Abstract
Harnessing artificial intelligence for de novo drug design
Artificial intelligence (AI) is fueling computer-aided drug and molecule discovery. Chemical language models (CLMs) are one of the most recent additions to the medicinal chemist’s toolkit for AI-driven molecule design. CLMs can be used to generate novel molecules in the form of strings (e.g., SMILES or amino-acid sequences) without relying on human-engineered assembly rules. Thanks to such a ‘rule-free’ character, CLMs allow navigating the chemical space and generating focused chemical libraries. In multiple instances, CLMs have shown able to learn “grammar” rules for molecule construction, and to implicitly capture “semantic” features, such as physicochemical properties, bioactivity, and chemical synthesizability. This talk will illustrate some successful applications of CLMs to design novel bioactive compounds from scratch, e.g., natural-product-inspired modulators of nuclear receptors,4d and in combination with automated synthesis. Moreover, the talk will provide a personal perspective on current limitations and future opportunities for AI in medicinal and organic chemistry, to accelerate molecule discovery and chemical space exploration.
# # # # # # #
**Exercise A**
In the abstract on AI drug design, in what form do chemical language models generate novel molecules?
**Exercise B**
Pick up the abstract on AI drug design after its last sentence and carry it on.
The material after this abstract on AI drug design stands apart from it.

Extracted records
# # # # # # #
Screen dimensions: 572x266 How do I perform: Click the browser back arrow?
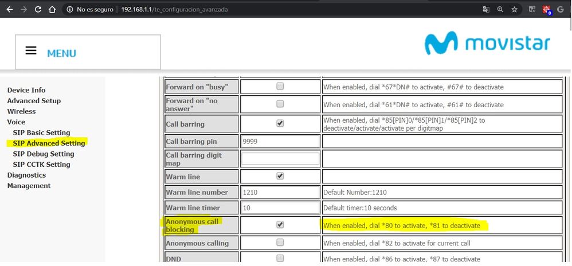[9, 10]
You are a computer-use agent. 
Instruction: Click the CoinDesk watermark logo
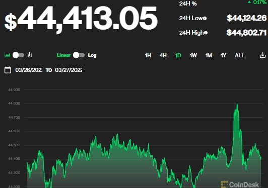pos(240,184)
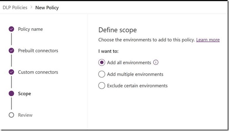Image resolution: width=229 pixels, height=131 pixels.
Task: Select the Add multiple environments radio button
Action: click(102, 74)
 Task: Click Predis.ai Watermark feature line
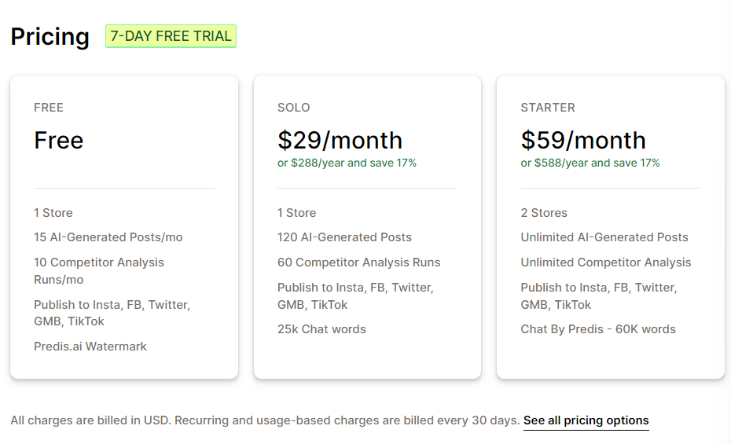click(90, 347)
# # # # # # #
**Written response A**
As strings, such as SMILES or amino-acid sequences.

**Written response B**
Biography
Francesca Grisoni is a Tenure Track Assistant Professor at the Eindhoven University of Technology (Chemical Biology, Dept. Biomedical Engineering), where she leads the Molecular Machine Learning team. After receiving her PhD in 2016 at the University of Milano-Bicocca, with a dissertation on machine learning for (eco)toxicology, Francesca worked as a data scientist and as a biostatistical consultant for the pharmaceutical industry. Later, she joined the University of Milano-Bicocca (in 2017) and the ETH Zurich (in 2019) as a postdoctoral researcher, working on machine learning for drug discovery and molecular property prediction. Her current research focuses on developing novel chemistry-centered AI methods to augment human intelligence in drug discovery, at the interface between computation and prospective application.